These, man, are some good makeup-applying skills. These are the fucking NAPOLEON DYNAMITE of makeup-applying skills. MAD skills. And that lipstick, my word. There’s just no logical explanation for that wavy, wobbly-assed lipstick application. Both my half-blind, shaky, arthritic grandmother AND Michael J. Fox could do a better job on their worst days with both hands tied behind their backs and a rabid dog biting relentlessly at their asses.
Above, you see Courtney Love, photographed doing something obscure with her old band, Hole.
And don’t you remember back when Courtney was kind of badass and cool in a pitiful sort of way? Jeez. It’s just not that way anymore, guys. This lady’s lost something, and I have a sneaking suspicion that that ‘something’ is called ‘her mind.’
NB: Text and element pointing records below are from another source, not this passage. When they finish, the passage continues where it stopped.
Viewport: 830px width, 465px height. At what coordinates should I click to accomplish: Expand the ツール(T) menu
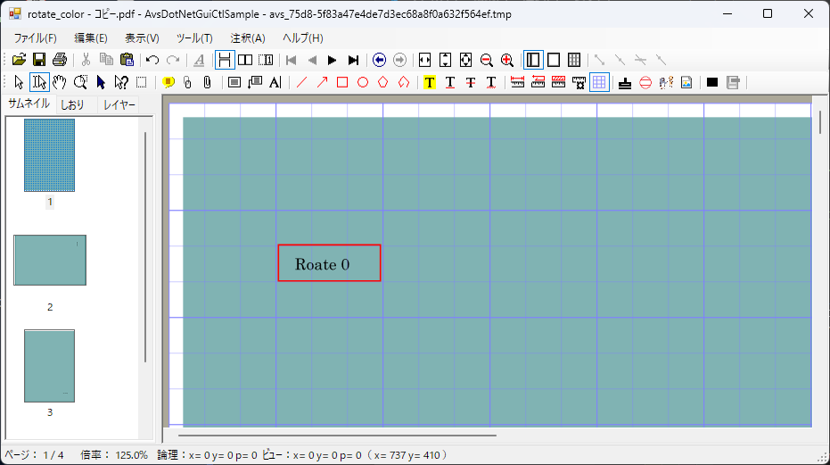click(194, 38)
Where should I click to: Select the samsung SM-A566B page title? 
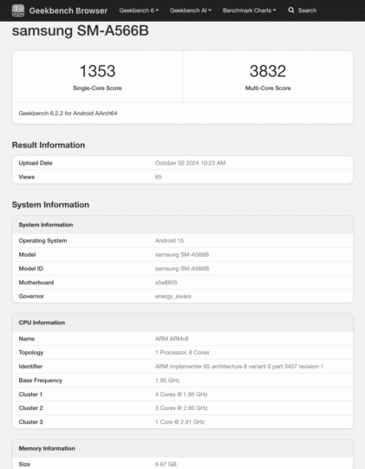(80, 30)
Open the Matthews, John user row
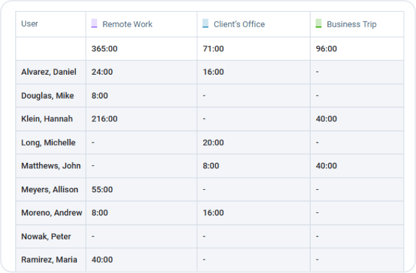 pos(51,166)
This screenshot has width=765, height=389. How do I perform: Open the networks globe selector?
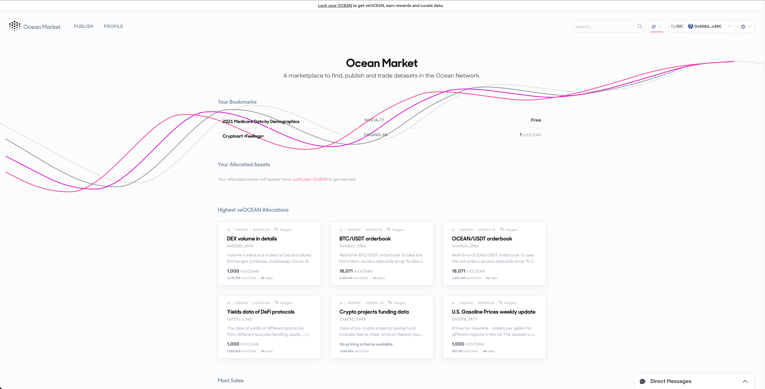[656, 26]
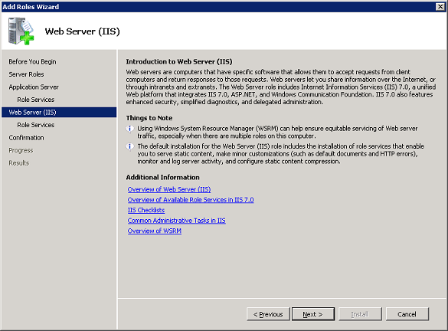Click the Previous button

click(x=268, y=314)
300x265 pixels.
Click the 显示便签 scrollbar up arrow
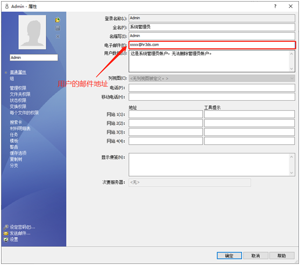click(291, 157)
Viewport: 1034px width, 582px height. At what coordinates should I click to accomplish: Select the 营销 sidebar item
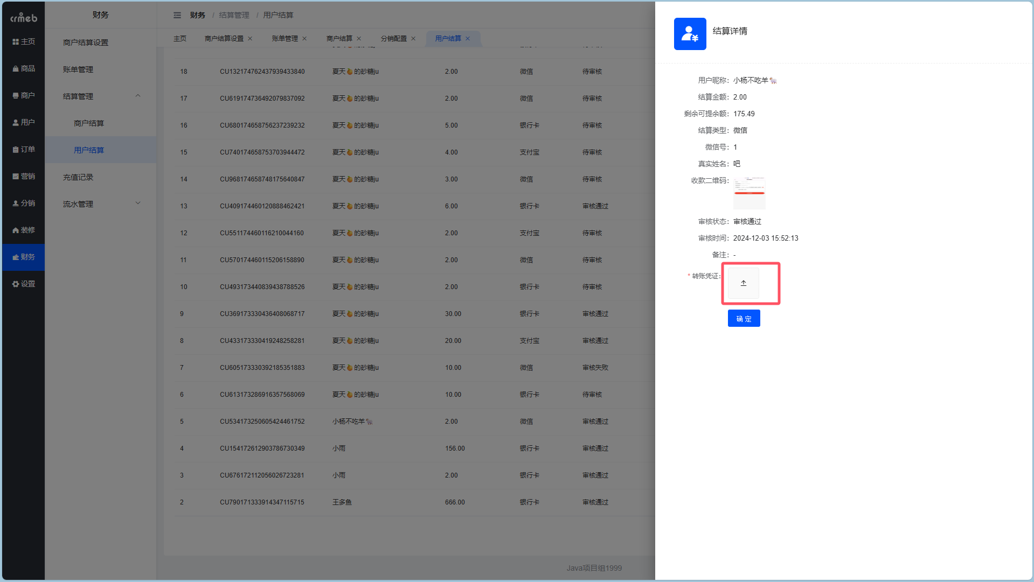(x=24, y=176)
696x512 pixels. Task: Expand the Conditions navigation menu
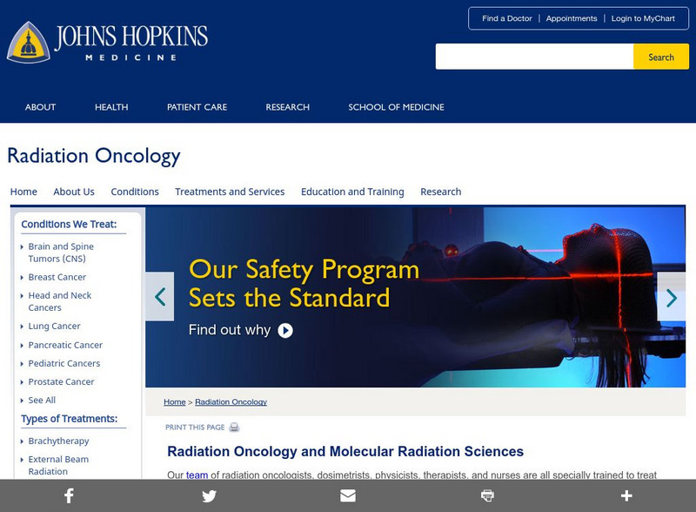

Well someone was clearly never a fan of Hole. smudged lipstick is her signature, a basic google images search can tell you that. She’s old. Its what happens in your late 40’s. Oh, and congrats on reporting on what the actual event was. NAPOLEON DYNAMITE JOURNALISM SARAH!!!
P.S Courtney will always be a badass.
why then does the rest of the band look pretty awesome and courtney look’s like she’s running to her grave?
Why can’t she open her eyes? Did she have a stroke?
Which makes sense… I mean, my gawd, look at her…she looks like she has at least one foot in the grave…but watch her out-live all of ’em.